Zhichang Liu, a postdoctoral fellow in Stoddart's lab and first author of the paper, took two test tubes containing aqueous solutions -- one of the starch-derived alpha-cyclodextrin, the other of a dissolved gold (Au) salt (called aurate) -- and mixed them together in a beaker at room temperature.
Liu was trying to make an extended, three-dimensional cubic structure, which could be used to store gases and small molecules. Unexpectedly, he obtained needles, which formed rapidly upon mixing the two solutions.
"Initially, I was disappointed when my experiment didn't produce cubes, but when I saw the needles, I got excited," Liu said. "I wanted to learn more about the composition of these needles."

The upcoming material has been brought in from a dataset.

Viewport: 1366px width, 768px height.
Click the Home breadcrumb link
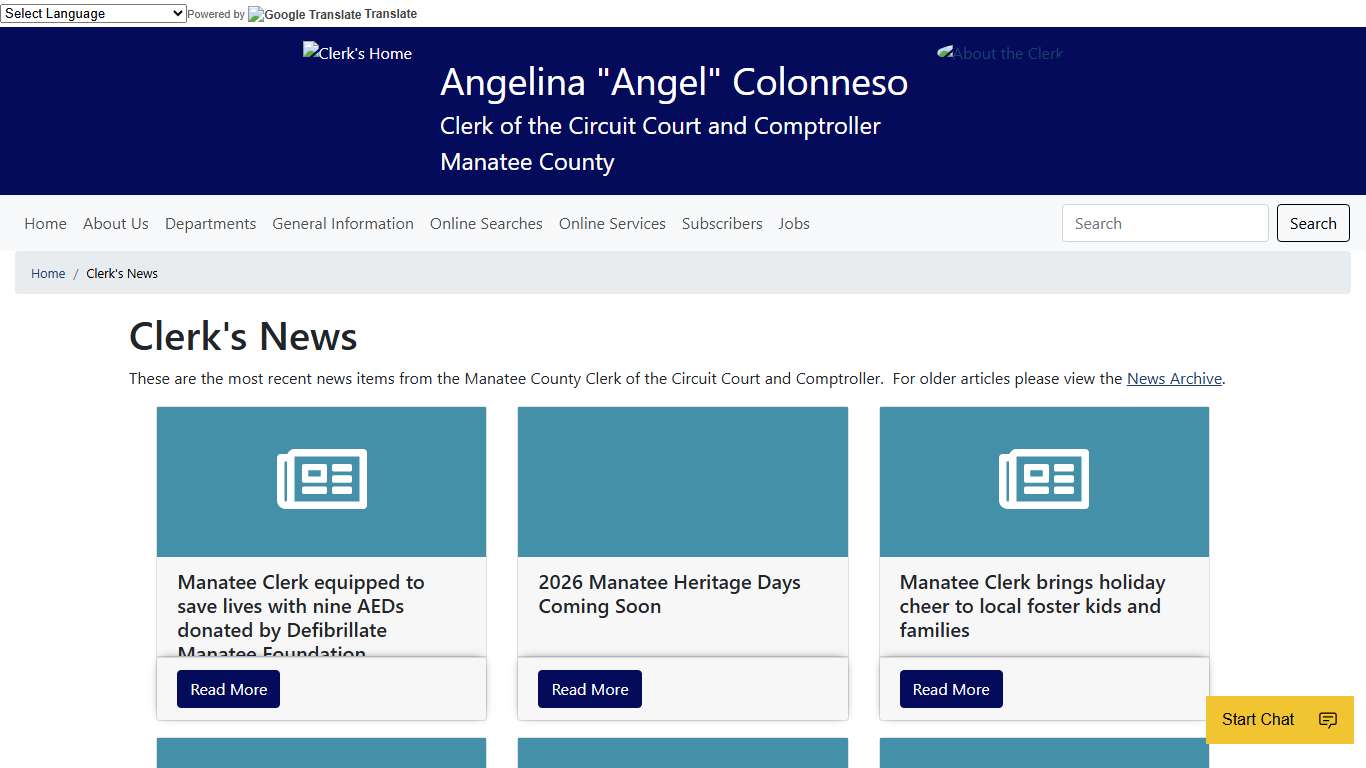47,273
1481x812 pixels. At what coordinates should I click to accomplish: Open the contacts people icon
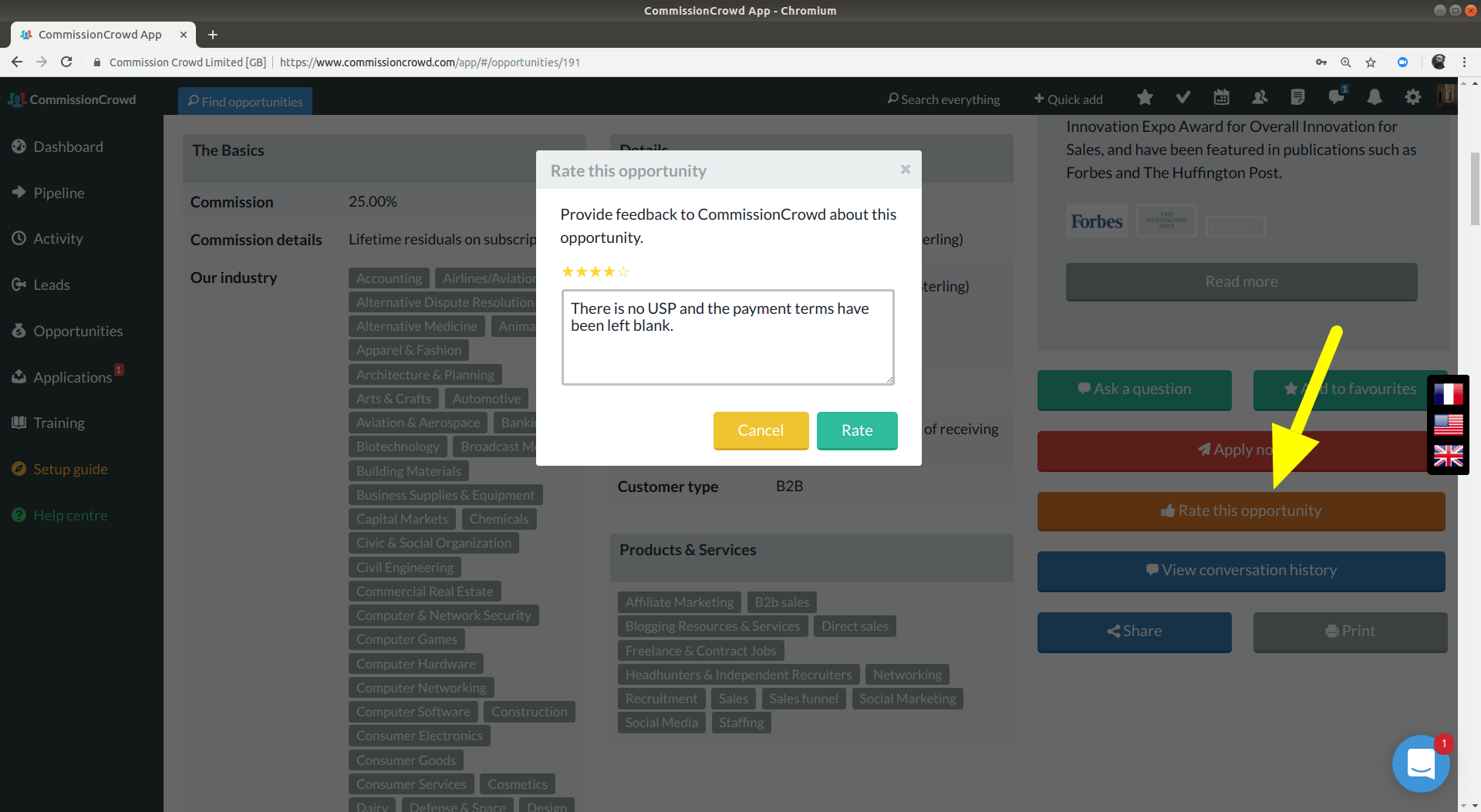(x=1260, y=98)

"Nature decided otherwise," said Stoddart, a senior author of the paper. "The needles, composed of straw-like bundles of supramolecular wires, emerged from the mixed solutions in less than a minute."
After more tests, it was discovered that alpha-cyclodextrin, a cyclic starch fragment composed of six glucose units, was best at isolating gold from the solution. But not only is this process a lot less toxic than the cyanide leaching process, it also appears to be more efficient at isolating gold.
But that's not all! Like an informercial, there's even more! This process could also be used to recover gold from electronic waste (something that we have a lot of). Before we go mine gold in virgin ore, it makes sense to recycle it from our waste stream.